(Dataset excerpts)
--------------------------------

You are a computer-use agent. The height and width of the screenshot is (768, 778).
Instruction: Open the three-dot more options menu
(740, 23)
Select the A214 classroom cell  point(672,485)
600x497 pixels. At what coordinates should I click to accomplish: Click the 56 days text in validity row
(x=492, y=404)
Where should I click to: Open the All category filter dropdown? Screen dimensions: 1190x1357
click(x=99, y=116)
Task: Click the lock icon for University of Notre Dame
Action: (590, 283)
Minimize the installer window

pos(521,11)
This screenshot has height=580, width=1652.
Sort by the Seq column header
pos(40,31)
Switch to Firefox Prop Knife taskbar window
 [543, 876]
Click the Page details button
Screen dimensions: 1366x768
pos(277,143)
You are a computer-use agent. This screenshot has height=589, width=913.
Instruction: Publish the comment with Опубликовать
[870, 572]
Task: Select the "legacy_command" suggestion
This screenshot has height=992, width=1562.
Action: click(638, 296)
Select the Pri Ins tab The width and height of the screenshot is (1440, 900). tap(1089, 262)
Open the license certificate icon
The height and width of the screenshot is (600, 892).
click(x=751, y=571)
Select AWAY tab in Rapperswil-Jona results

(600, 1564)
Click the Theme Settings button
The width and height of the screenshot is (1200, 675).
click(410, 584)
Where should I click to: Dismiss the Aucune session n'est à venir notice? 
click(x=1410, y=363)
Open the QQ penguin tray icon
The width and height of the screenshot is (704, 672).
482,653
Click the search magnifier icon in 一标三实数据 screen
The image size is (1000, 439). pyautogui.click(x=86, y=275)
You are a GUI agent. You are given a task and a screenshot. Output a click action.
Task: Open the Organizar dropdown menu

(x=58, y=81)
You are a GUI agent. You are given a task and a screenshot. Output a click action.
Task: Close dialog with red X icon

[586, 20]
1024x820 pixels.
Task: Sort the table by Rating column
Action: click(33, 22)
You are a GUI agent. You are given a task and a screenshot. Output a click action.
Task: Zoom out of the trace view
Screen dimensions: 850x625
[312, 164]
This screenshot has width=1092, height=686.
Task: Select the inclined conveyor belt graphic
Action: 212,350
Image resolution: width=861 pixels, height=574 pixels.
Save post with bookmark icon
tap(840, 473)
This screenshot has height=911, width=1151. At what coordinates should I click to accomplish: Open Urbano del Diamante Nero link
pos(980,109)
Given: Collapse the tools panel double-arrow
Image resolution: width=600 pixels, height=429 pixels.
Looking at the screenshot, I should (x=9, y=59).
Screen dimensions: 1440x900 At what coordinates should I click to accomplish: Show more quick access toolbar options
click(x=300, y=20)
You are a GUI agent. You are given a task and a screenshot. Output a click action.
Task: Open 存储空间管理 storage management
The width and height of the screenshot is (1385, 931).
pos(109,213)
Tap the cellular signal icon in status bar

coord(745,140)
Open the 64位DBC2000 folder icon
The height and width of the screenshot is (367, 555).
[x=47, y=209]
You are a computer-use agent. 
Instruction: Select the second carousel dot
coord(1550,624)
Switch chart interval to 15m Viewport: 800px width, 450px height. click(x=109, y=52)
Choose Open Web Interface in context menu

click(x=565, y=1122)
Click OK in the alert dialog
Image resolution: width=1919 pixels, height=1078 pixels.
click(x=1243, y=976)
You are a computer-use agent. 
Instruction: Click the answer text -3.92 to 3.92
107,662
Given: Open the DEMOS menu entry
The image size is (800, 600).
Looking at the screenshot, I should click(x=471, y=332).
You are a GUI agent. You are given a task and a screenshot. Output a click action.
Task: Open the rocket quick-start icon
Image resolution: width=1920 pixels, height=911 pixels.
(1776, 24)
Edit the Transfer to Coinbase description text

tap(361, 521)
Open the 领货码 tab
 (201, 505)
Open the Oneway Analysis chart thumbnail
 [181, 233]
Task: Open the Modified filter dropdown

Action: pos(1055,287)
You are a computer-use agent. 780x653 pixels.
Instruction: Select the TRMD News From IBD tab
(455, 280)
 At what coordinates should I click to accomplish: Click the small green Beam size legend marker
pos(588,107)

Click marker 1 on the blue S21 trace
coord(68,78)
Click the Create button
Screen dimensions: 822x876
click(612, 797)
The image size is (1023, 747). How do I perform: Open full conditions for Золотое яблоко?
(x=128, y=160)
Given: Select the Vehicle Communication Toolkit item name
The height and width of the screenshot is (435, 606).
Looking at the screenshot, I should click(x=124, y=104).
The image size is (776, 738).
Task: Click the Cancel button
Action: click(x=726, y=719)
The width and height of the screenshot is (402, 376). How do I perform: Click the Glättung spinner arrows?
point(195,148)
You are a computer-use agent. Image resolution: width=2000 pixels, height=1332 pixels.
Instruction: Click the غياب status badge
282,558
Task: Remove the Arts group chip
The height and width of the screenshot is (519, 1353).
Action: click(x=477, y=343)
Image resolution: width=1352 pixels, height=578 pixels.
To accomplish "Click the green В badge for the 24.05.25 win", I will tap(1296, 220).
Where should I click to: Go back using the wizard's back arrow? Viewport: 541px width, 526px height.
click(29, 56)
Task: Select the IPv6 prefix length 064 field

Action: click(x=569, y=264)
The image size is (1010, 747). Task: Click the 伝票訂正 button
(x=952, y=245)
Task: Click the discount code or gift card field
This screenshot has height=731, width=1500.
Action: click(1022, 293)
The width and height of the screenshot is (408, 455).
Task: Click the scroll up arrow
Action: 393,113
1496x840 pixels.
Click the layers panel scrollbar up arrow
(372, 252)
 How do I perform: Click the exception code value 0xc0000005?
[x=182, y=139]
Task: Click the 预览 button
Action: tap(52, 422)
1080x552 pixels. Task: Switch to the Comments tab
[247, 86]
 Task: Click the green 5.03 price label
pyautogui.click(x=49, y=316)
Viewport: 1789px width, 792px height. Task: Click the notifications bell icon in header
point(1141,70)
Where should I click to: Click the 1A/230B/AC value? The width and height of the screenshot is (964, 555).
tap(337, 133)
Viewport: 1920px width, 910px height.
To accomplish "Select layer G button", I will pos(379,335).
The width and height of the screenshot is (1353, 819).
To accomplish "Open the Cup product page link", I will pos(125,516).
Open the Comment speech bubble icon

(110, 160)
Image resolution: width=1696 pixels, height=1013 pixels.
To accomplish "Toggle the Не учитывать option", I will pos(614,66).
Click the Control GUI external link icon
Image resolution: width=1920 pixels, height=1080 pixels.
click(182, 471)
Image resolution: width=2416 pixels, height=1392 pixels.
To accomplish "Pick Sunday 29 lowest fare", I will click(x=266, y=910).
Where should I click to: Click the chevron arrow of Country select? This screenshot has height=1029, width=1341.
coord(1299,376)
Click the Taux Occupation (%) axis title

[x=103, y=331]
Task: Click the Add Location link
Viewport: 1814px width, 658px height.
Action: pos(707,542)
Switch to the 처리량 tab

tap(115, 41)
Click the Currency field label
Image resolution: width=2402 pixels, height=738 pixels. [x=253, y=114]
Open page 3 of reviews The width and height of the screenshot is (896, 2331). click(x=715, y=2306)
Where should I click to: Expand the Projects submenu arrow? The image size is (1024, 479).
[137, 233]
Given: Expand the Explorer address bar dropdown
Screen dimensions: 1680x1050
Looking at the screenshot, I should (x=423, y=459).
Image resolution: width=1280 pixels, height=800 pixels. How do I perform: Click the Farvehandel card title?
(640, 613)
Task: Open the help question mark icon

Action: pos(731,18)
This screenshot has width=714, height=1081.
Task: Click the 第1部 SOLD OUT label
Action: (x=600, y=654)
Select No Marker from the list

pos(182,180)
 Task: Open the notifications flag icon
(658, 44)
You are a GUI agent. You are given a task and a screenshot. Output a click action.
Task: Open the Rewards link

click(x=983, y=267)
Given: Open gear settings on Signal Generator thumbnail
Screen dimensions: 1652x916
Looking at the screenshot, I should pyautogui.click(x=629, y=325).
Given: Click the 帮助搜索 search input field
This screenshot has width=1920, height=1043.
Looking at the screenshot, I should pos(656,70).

--------------------------------

What is required | Go through the records line by line and count those that contain the string "computer". Answer with the count alone.

Answer to this problem | 6